### WHAT TO PRODUCE
In the listing below, locate the lines that hold "will" and copy them.

Start of EXERCISE INPUT

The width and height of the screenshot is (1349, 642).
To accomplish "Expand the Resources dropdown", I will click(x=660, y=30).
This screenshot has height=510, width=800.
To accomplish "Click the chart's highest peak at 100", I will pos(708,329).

End of EXERCISE INPUT
Start of EXERCISE INPUT

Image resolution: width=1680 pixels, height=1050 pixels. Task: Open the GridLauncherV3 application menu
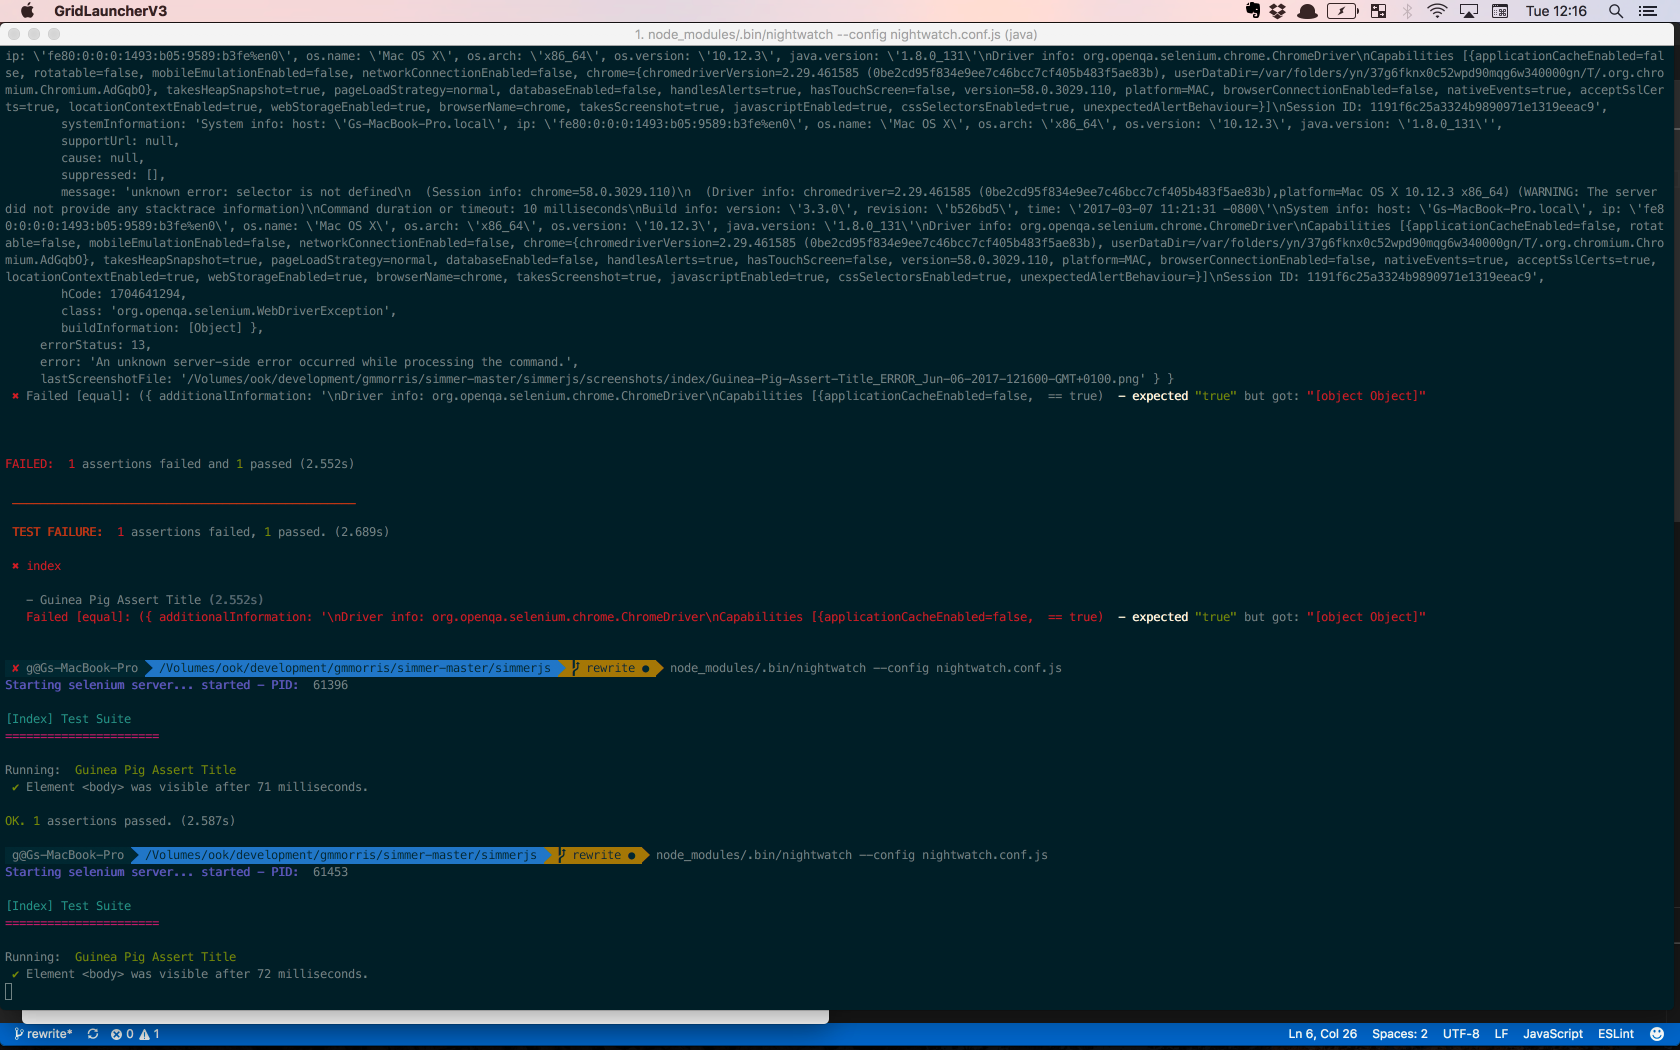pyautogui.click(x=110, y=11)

End of EXERCISE INPUT

### WRITTEN REPLY
To accomplish "Expand the Resources dropdown", I will click(x=660, y=30).
To accomplish "Click the chart's highest peak at 100", I will pos(708,329).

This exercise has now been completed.